The G7 bloc, consisting of Canada, France, Germany, Japan, Italy, the United Kingdom, and the United States, has restricted the entry of Russian diamonds of one carat and more to enter the US and the European market and this includes diamonds processed by Indian industry. The high-level G7 delegation that visited India from September 27 to 29 informed the industry, sources told Financial Chronicle. However, there has been no written word on this. The economic sanctions against Russian diamonds too have not been announced yet.
However, the G-7 delegation made it clear that it has no objections to India buying rough diamonds from Russian miner Alrosa, polishing them and selling them to any other market.
“At present, there is no methodology to trace and track the Russian diamonds in these markets. A methodology to this end will soon be in place, G-7 has informed,” said sources.
The delegation on visit comprised members from the U.S. State Department, the U.S. Department of Treasury, the European Commission, the Prime Minister’s office of Belgium, the Foreign Trade Department of Belgium, and the Japan Embassy in India.
The delegation visited Mumbai and Surat to learn more about the Indian gem and jewellery industry and explore ways of helping it meet G7 sanctions requirements with minimal or no disruption to the sector.
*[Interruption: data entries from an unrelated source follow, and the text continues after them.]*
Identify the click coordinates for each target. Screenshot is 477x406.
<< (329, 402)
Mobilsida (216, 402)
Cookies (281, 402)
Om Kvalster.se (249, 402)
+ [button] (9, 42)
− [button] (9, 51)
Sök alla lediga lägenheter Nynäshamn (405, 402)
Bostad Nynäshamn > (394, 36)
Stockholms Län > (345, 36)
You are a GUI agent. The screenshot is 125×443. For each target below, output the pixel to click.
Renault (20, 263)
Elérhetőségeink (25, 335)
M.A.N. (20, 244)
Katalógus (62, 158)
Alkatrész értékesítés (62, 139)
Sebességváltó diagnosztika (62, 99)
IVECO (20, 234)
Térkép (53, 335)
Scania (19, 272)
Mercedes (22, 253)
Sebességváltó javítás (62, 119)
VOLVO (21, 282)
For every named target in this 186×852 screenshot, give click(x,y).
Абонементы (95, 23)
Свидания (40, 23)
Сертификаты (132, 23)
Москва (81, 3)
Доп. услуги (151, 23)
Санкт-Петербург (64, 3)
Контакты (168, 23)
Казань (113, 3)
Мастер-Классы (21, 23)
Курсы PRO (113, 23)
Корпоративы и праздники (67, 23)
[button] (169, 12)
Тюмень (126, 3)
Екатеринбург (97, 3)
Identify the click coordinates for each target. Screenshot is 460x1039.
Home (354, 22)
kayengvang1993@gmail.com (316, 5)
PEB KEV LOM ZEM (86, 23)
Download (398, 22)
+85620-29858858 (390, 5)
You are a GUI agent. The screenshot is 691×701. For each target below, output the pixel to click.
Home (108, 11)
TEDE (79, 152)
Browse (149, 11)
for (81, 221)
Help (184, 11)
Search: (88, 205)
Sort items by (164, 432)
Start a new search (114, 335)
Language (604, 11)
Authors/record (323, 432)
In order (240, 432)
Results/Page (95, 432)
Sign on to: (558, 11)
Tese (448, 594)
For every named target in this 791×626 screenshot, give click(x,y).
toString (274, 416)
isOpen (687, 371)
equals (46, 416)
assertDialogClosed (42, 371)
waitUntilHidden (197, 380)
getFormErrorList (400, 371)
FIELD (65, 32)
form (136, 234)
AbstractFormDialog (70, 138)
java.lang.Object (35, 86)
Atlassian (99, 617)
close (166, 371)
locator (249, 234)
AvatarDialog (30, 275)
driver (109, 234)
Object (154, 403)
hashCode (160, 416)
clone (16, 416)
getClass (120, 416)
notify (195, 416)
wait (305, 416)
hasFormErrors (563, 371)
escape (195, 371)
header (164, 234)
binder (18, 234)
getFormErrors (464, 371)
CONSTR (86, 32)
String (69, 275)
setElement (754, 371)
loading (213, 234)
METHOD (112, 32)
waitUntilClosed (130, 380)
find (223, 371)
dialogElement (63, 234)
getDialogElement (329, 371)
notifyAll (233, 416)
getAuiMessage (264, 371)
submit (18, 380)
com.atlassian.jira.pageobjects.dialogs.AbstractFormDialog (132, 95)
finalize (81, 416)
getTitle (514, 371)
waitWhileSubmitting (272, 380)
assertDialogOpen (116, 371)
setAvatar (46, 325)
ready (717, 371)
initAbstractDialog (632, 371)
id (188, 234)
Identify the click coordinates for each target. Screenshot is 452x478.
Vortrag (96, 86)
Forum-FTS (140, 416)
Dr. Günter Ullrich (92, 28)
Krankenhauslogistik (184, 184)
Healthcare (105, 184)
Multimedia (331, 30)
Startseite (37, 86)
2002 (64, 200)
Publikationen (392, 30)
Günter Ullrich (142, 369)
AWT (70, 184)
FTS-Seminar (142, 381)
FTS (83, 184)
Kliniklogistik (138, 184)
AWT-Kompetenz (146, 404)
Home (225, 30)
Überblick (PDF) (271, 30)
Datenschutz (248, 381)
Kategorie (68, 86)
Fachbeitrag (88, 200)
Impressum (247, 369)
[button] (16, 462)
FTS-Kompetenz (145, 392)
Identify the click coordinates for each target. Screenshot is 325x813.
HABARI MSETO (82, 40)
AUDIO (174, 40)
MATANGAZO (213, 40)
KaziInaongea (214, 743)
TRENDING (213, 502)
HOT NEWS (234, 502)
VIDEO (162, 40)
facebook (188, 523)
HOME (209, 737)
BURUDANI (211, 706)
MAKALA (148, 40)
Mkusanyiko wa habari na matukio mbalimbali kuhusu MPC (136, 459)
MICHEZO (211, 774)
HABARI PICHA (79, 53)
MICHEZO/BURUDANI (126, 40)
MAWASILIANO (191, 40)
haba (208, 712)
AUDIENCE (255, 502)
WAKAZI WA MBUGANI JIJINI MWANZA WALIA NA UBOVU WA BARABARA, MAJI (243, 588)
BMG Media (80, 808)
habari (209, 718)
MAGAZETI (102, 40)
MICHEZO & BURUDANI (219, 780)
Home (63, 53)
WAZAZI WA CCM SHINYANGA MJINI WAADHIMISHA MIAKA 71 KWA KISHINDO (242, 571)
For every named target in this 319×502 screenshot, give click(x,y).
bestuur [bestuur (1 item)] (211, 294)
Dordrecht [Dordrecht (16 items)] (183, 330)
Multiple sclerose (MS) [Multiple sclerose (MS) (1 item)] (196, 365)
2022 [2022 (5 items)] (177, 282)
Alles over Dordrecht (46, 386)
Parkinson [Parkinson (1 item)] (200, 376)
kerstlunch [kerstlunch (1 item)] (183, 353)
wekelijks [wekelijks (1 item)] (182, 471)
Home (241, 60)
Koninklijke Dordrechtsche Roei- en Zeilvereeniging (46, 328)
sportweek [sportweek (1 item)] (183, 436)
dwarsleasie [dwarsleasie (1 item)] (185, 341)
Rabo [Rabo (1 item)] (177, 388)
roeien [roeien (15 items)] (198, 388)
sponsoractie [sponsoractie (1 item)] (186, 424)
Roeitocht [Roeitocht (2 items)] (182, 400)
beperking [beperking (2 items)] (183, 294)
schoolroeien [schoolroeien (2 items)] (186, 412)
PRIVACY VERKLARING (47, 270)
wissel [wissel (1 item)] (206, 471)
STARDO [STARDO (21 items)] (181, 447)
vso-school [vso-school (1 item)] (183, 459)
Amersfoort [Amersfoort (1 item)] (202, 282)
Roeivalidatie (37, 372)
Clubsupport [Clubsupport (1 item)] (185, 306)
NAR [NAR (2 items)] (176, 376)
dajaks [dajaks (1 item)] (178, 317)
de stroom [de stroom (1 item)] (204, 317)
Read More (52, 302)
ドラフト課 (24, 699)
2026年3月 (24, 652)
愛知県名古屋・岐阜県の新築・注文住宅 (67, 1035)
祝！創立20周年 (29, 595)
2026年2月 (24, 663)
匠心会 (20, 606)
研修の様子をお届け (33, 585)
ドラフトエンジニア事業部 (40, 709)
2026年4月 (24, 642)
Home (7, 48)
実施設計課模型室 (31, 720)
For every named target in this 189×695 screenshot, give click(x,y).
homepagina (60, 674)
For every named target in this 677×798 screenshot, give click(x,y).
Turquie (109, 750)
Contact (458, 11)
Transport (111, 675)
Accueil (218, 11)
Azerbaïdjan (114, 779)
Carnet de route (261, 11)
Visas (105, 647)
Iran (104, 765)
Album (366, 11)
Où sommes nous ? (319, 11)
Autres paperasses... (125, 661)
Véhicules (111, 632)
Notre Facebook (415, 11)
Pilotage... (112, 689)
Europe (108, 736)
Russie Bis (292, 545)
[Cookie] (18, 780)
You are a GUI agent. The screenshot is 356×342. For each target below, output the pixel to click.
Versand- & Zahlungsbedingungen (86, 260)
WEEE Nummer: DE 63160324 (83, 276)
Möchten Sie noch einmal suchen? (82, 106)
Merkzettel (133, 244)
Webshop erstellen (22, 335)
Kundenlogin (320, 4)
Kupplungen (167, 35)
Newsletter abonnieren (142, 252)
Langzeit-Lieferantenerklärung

The US is the largest market for Indian diamonds and this will affect the exports of polished diamonds and diamond studded jewellery, which is already hurt due to the macro-economic vagaries. Due to the glut in the diamond pipeline, the Indian industry had asked Alrosa to stop the supply and the Russian miner suspended the rough diamond supply for September and October.
Further, Belgium is a hub for diamond auction and trade, and restricting entry into this market will also hamper Indian prospects.